Re: Custom/Foreign-Join-APIs (Re: [v9.5] Custom Plan API)

From: Robert Haas <robertmhaas(at)gmail(dot)com>
To: Kouhei Kaigai <kaigai(at)ak(dot)jp(dot)nec(dot)com>
Cc: Tom Lane <tgl(at)sss(dot)pgh(dot)pa(dot)us>, Ashutosh Bapat <ashutosh(dot)bapat(at)enterprisedb(dot)com>, Thom Brown <thom(at)linux(dot)com>, Shigeru Hanada <shigeru(dot)hanada(at)gmail(dot)com>, "pgsql-hackers(at)postgreSQL(dot)org" <pgsql-hackers(at)postgresql(dot)org>
Subject: Re: Custom/Foreign-Join-APIs (Re: [v9.5] Custom Plan API)
Date: 2015-03-18 15:56:17
Message-ID: CA+TgmoaHTano5mE2MLyk9E9vVFgJKZUD6QmaV072WBu7Be-8WA@mail.gmail.com
Views: Raw Message | Whole Thread | Download mbox | Resend email
Thread:
Lists: pgsql-hackers

On Wed, Mar 18, 2015 at 9:33 AM, Kouhei Kaigai <kaigai(at)ak(dot)jp(dot)nec(dot)com> wrote:
>> On Wed, Mar 18, 2015 at 2:34 AM, Kouhei Kaigai <kaigai(at)ak(dot)jp(dot)nec(dot)com> wrote:
>> > So, overall consensus for the FDW hook location is just before the set_chepest()
>> > at standard_join_search() and merge_clump(), isn't it?
>>
>> Yes, I think so.
>>
>> > Let me make a design of FDW hook to reduce code duplications for each FDW driver,
>> > especially, to identify baserel/joinrel to be involved in this join.
>>
>> Great, thanks!
>>
>> One issue, which I think Ashutosh alluded to upthread, is that we need
>> to make sure it's not unreasonably difficult for foreign data wrappers
>> to construct the FROM clause of an SQL query to be pushed down to the
>> remote side. It should be simple when there are only inner joins
>> involved, but when there are all outer joins it might be a bit
>> complex. It would be very good if someone could try to write that
>> code, based on the new hook locations, and see how it turns out, so
>> that we can figure out how to address any issues that may crop up
>> there.
>>
> Here is an idea that provides a common utility function that break down
> the supplied RelOptInfo of joinrel into a pair of join-type and a list of
> baserel/joinrel being involved in the relations join. It intends to be
> called by FDW driver to list up underlying relations.
> IIUC, root->join_info_list will provide information of how relations are
> combined to the upper joined relations, thus, I expect it is not
> unreasonably complicated way to solve.
> Once a RelOptInfo of the target joinrel is broken down into multiple sub-
> relations (N>=2 if all inner join, elsewhere N=2), FDW driver can
> reference the RestrictInfo to be used in relations join.

» ROWS:
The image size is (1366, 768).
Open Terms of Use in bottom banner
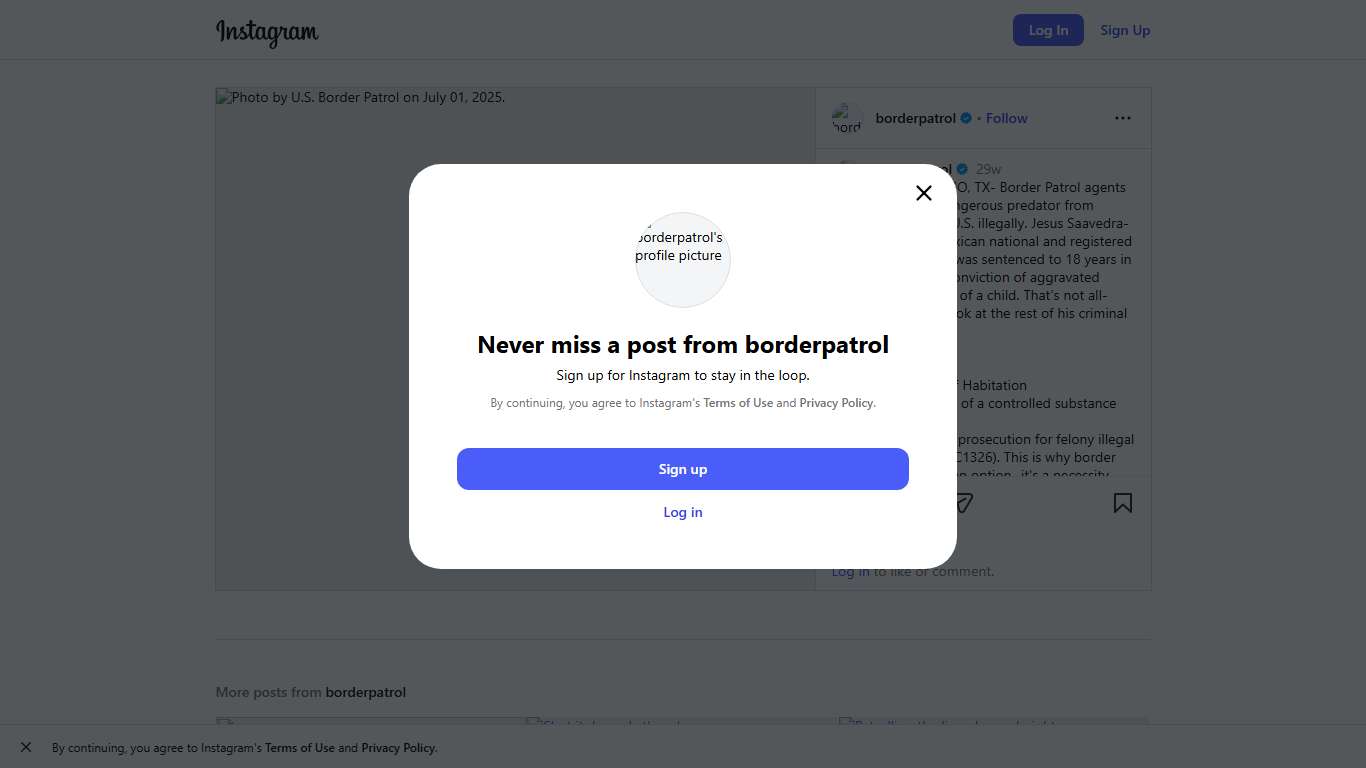(299, 748)
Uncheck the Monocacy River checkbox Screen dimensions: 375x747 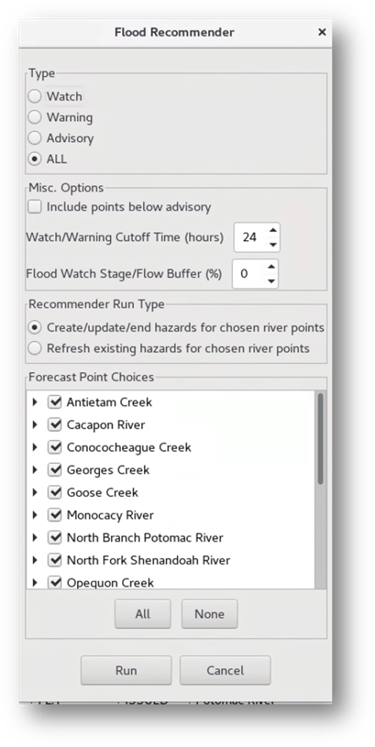[x=55, y=515]
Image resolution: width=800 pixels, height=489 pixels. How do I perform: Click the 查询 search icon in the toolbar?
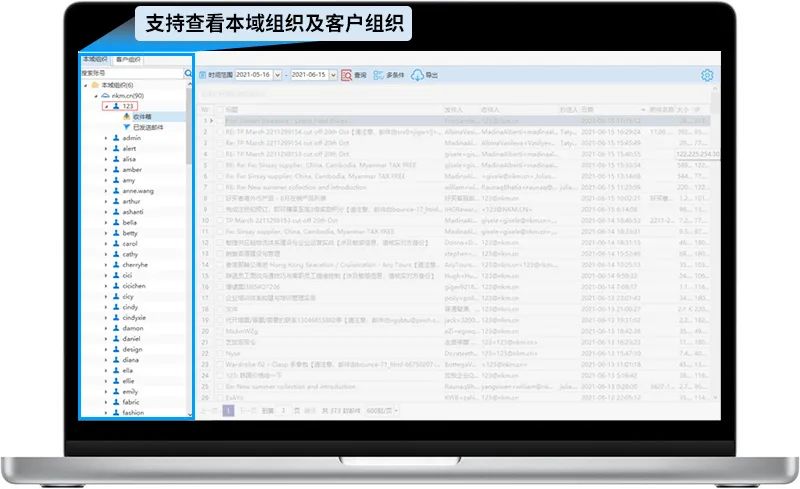point(346,75)
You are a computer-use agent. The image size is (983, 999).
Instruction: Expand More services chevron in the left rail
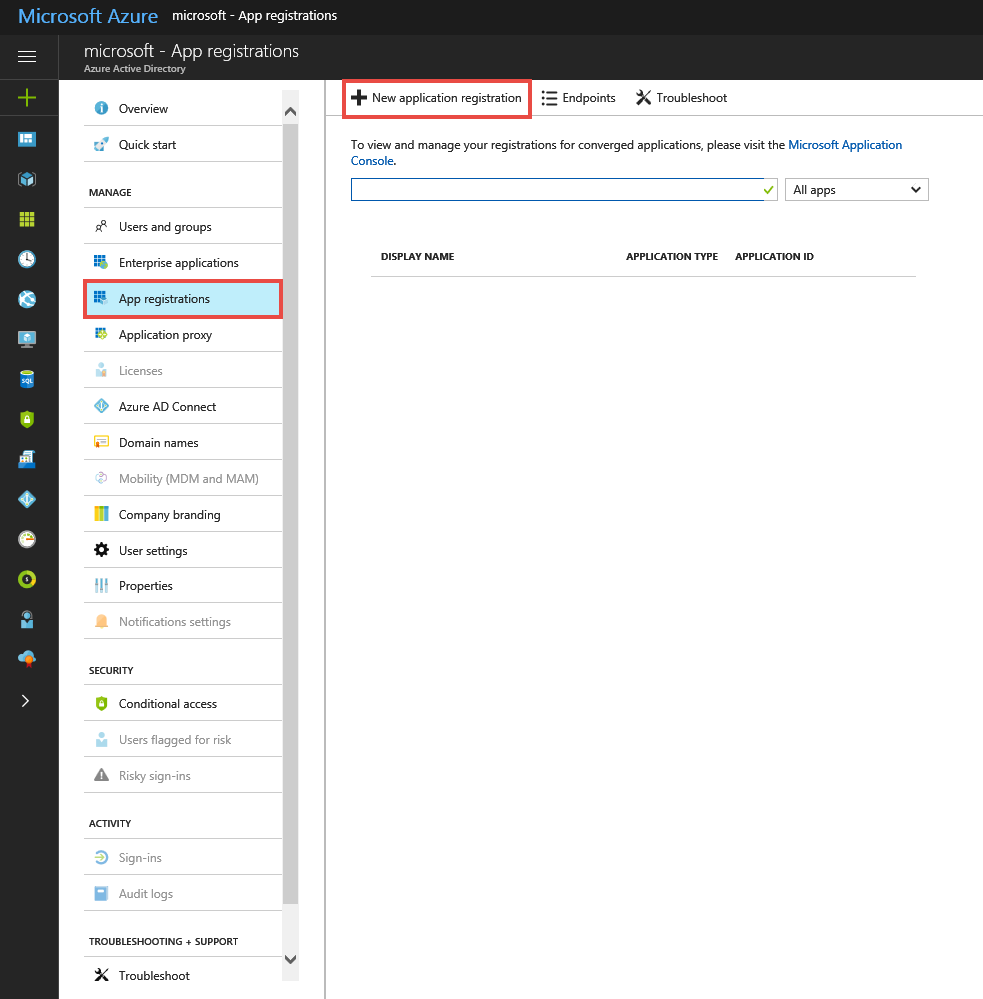click(x=27, y=700)
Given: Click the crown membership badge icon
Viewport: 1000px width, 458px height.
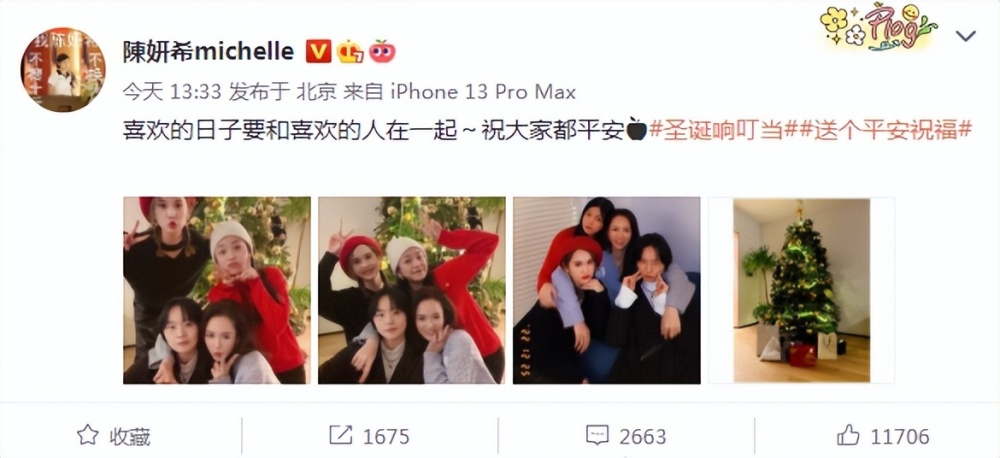Looking at the screenshot, I should (x=350, y=51).
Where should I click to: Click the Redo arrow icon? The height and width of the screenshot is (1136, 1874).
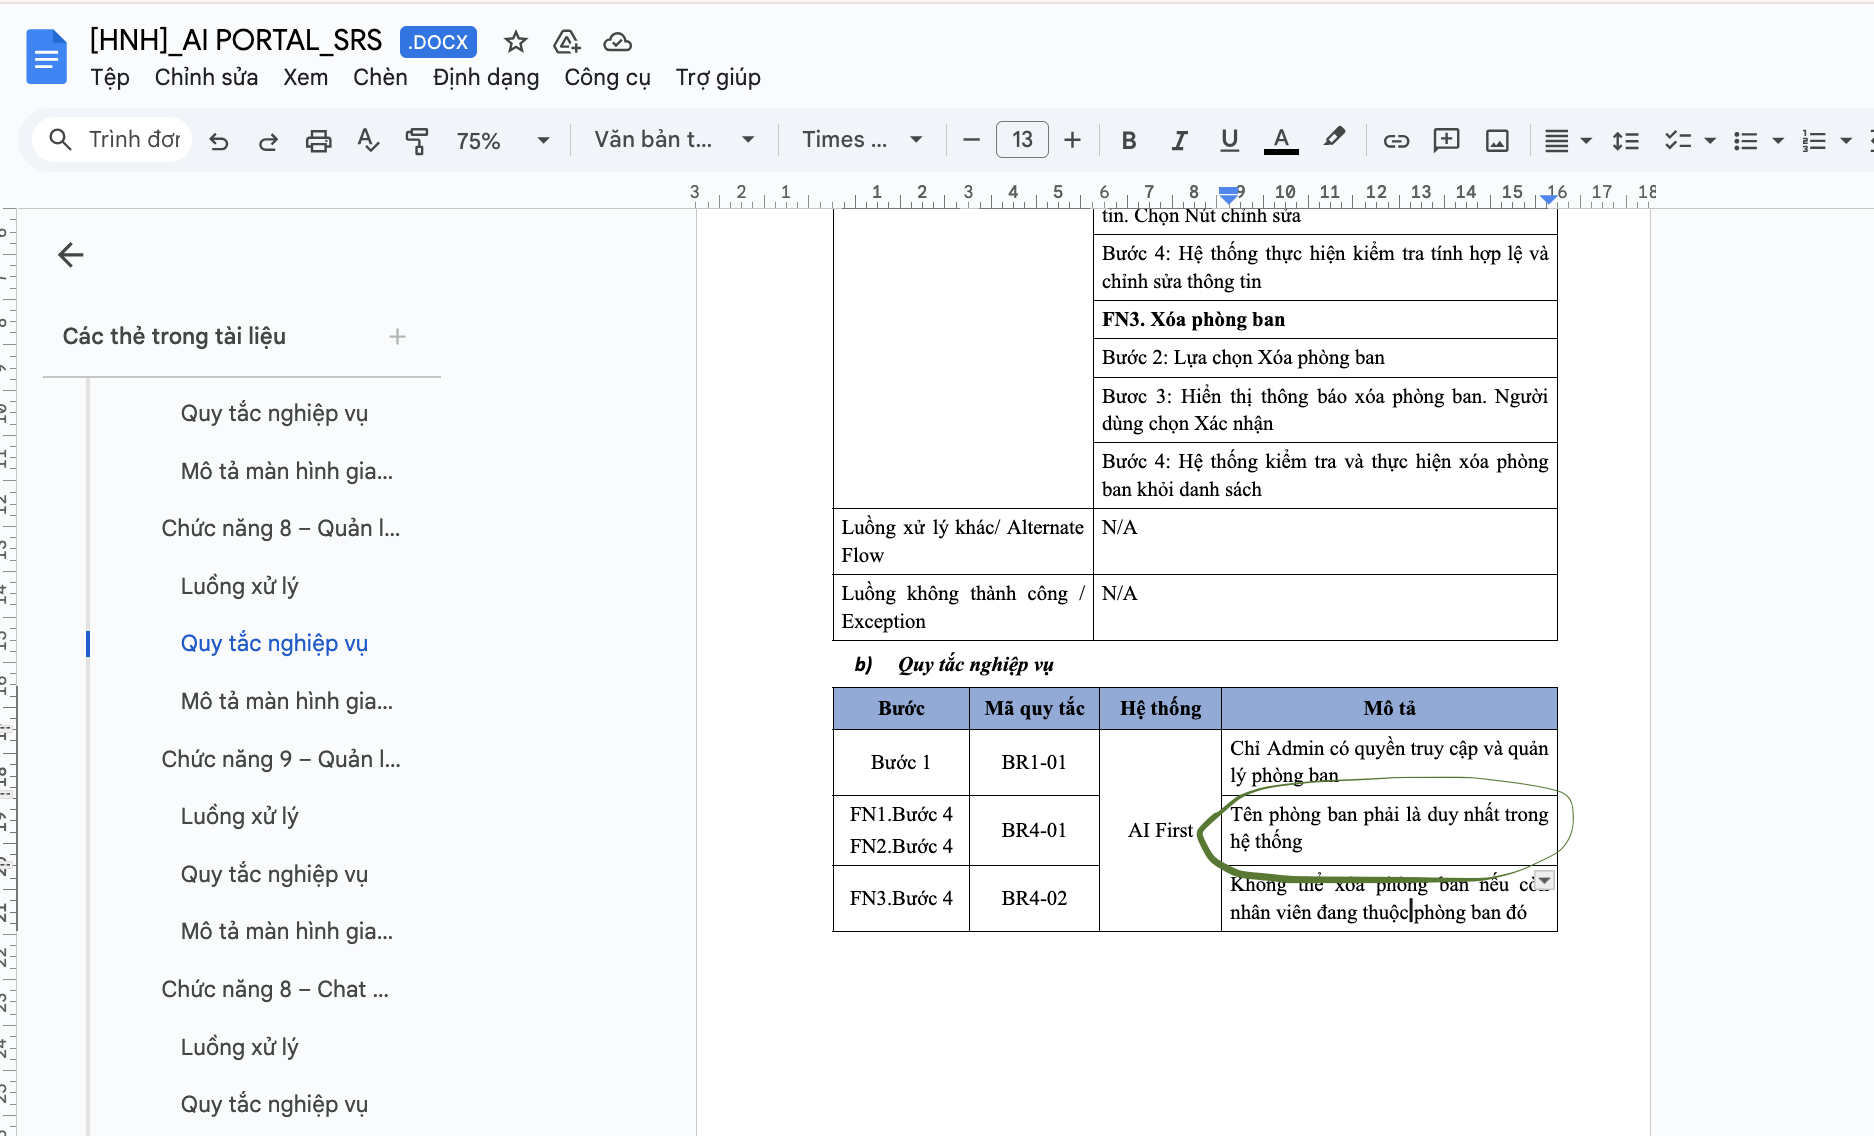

» PROBLEMS AND TASKS:
1) In the mailing-list message on the Custom/Foreign-Join APIs, which structure is expected to show how relations are combined into the upper joined relations?
2) Resume the mailing-list message on the Custom/Foreign-Join APIs, picking up right after its final sentence.

» ANSWERS PER TASK:
1) root->join_info_list

2)
>
> Anyway, I'll try to investigate the existing code for more detail today,
> to clarify whether the above approach is feasible.

Sounds good. Keep in mind that, while the parse tree will obviously
reflect the way that the user actually specified the join
syntactically, it's not the job of the join_info_list to make it
simple to reconstruct that information. To the contrary,
join_info_list is supposed to be structured in a way that makes it
easy to determine whether *a particular join order is one of the legal
join orders* not *whether it is the specific join order selected by
the user*. See join_is_legal().

For FDW pushdown, I think it's sufficient to be able to identify *any
one* legal join order, not necessarily the same order the user
originally entered. For exampe, if the user entered A LEFT JOIN B ON
A.x = B.x LEFT JOIN C ON A.y = C.y and the FDW generates a query that
instead does A LEFT JOIN C ON a.y = C.y LEFT JOIN B ON A.x = B.x, I
suspect that's just fine. Particular FDWs might wish to try to be
smart about what they emit based on knowledge of what the remote
side's optimizer is likely to do, and that's fine. If the remote side
is PostgreSQL, it shouldn't matter much.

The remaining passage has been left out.